11月に入ってからの報道各社の世論調査では、野田佳彦内閣の支持率は軒並み50%を割ってしまっている。
内閣発足後の支持率の下落は珍しいことではないが、それにしても前月比の低落度が大き過ぎる。共同通信調査では、1ヵ月で13.5ポイントも下落している。
私の耳に入る野田首相の評価では、実直な人柄は認められているものの、「官僚の言いなり」、「説明不足」という印象が一段と強まっている。おそらく支持率下落の理由もそこにあるのだろう。
野田首相は「官僚の力を120%発揮させる」と意気込んでいたが、言いなりになれば彼らは200%の力も発揮するだろう。ただ、その力を出す方向が正しいかどうかは別問題だ。
これでは民意の代弁者ではなく、官僚の組織的利益に沿う“官意”の代弁者になりかねない。
消費増税法制化後に国民の信を問う
“追認民主主義”は近代国家の政治手法ではない
さて野田首相は、11月3日のG20首脳会議の場で消費税増税について、「2010年代半ばまでの10%引き上げ」を明言した。
この発言をメディアは国際公約と受け取ったが、首相は同行記者団に「従来の政府方針だ」と弁明。自らは国際公約と断定しなかった。

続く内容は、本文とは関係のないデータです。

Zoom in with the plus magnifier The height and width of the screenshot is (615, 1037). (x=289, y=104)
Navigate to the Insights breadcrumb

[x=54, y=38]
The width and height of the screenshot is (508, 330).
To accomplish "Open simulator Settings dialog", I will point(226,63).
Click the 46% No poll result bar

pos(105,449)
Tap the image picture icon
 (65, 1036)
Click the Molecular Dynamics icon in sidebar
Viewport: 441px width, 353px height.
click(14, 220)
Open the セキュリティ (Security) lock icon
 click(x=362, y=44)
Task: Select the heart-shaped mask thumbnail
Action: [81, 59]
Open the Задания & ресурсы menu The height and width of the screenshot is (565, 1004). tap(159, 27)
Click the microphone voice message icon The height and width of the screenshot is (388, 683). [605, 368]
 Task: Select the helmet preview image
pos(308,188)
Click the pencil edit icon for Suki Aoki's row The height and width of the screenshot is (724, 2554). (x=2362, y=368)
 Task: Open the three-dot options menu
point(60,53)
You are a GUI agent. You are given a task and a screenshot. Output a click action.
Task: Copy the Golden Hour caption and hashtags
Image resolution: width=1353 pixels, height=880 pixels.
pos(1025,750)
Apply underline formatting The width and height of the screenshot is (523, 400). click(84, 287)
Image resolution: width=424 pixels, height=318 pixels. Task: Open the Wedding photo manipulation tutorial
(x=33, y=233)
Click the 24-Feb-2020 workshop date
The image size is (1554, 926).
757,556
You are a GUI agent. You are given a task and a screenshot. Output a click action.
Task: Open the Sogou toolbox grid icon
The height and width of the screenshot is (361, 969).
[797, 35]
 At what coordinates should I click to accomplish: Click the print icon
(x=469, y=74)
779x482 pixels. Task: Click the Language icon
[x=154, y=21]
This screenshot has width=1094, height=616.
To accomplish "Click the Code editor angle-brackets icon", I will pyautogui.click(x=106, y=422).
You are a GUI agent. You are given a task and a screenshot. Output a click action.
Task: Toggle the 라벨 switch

また、消費税増税の是非を問う衆院総選挙については、「法案が通り、(増税)実施前に信を問うやり方にしたい」と語った。
これでいよいよ首相の目指す増税シナリオが明らかになってきた。
首相は、G20での発言を“国際公約”となることを願い、消費税増税が世界に公約した既定路線となることを狙ったのだ。
だが、首相は、今回の所信表明演説の中で一言も消費税増税について言及しなかった。実に奇妙なことだ。
これから首相は、「消費税増税は国際公約だから、これを実施しなければ国際信用が失墜する」との論法で突進するつもりだろう。
だが、この増税シナリオが不首尾に終わっても、首相や政府の国際信用が失墜するだけで、必ずしも日本の信用失墜とはならないだろう。